**Work to be completed**
Copy only the lines from the one containing "The width and height of the screenshot is (1280, 777)." through the final line of the records below, exactly as written, with no pictures.

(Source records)
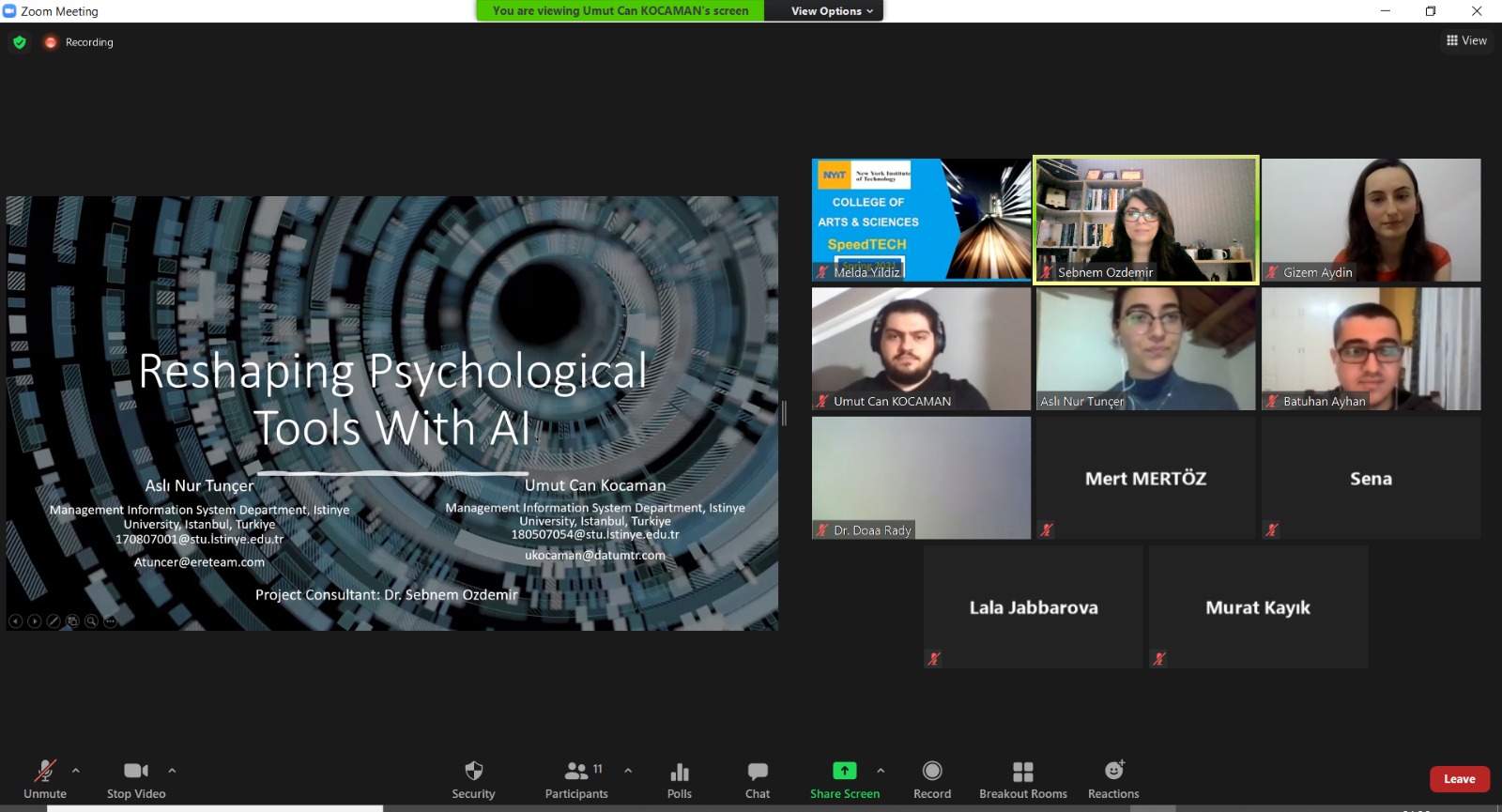The height and width of the screenshot is (812, 1502).
Task: Click the green Share Screen icon
Action: 844,771
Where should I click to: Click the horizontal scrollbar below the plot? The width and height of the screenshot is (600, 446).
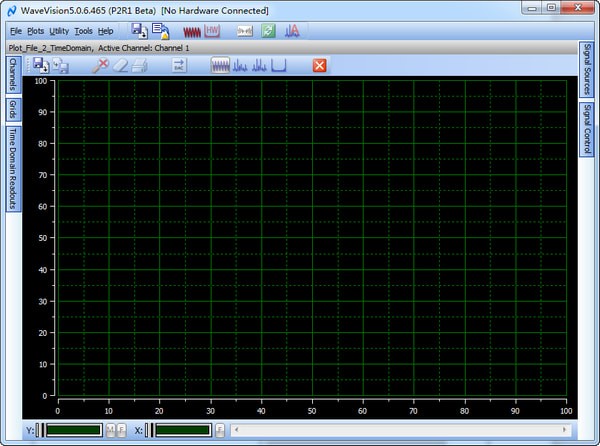[x=400, y=430]

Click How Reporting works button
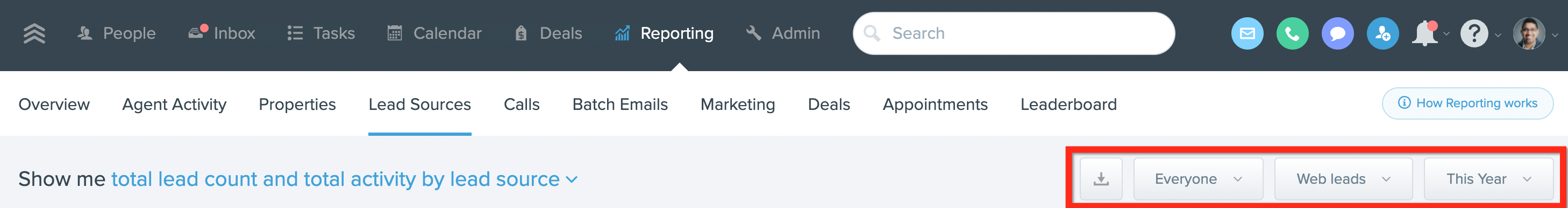[1467, 103]
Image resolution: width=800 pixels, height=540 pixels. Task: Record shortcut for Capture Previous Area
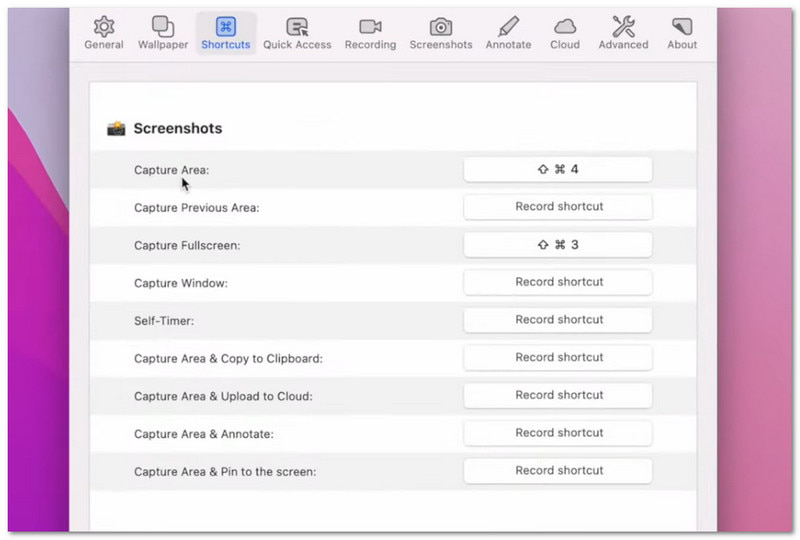click(x=558, y=207)

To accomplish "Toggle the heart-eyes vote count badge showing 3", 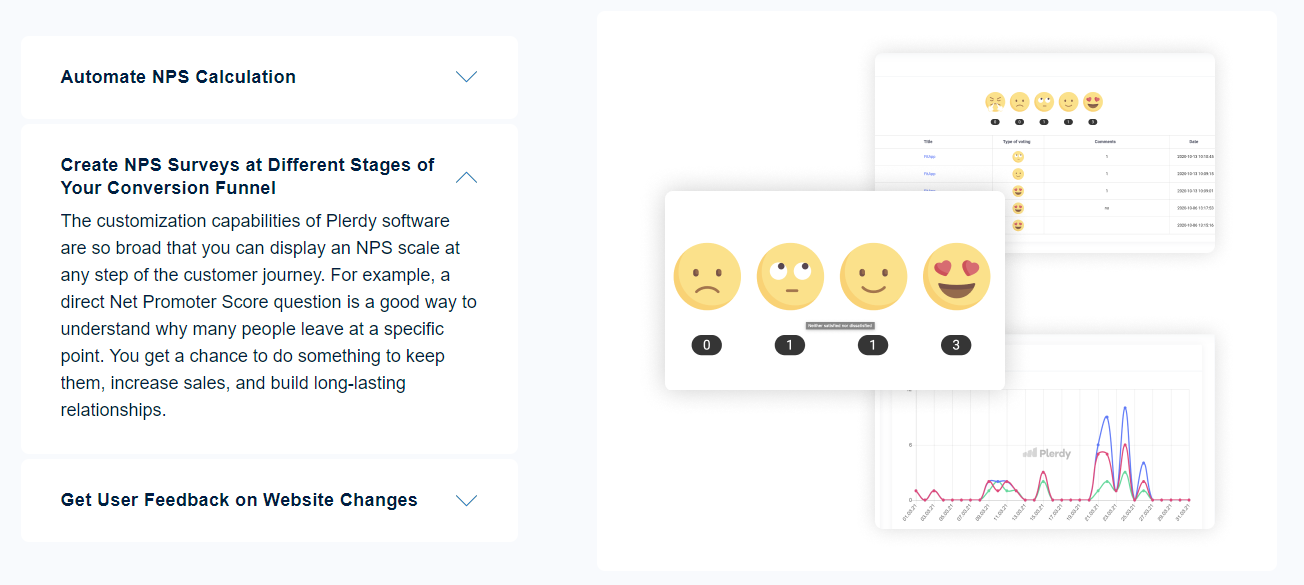I will coord(956,344).
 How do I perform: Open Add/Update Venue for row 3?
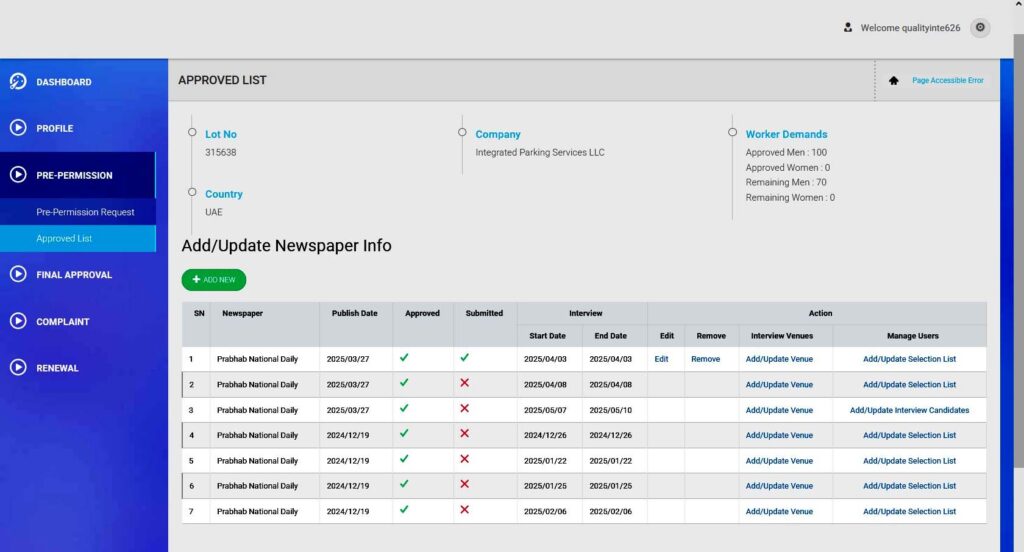coord(779,410)
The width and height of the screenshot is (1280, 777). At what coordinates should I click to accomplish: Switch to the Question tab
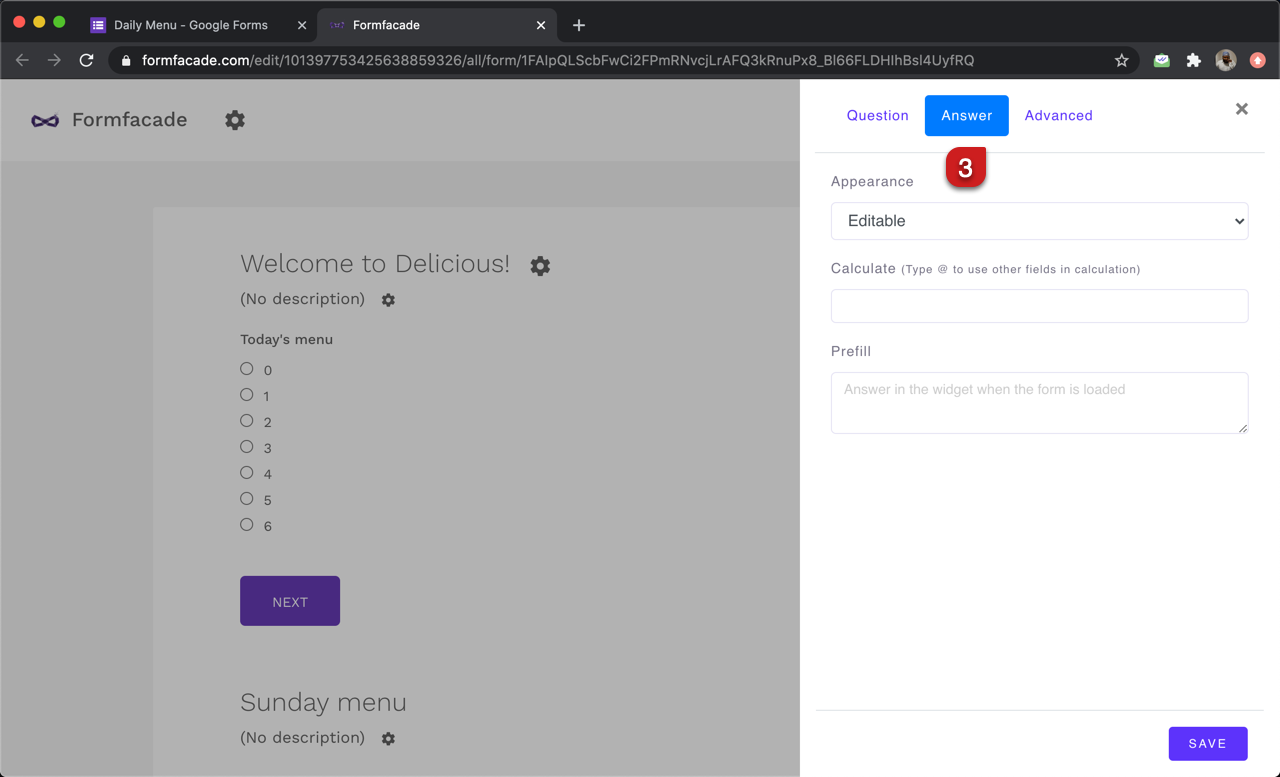click(877, 116)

**Finished exercise**
The width and height of the screenshot is (1280, 777). At what coordinates should I click to accomplish: Switch to the Question tab
click(877, 116)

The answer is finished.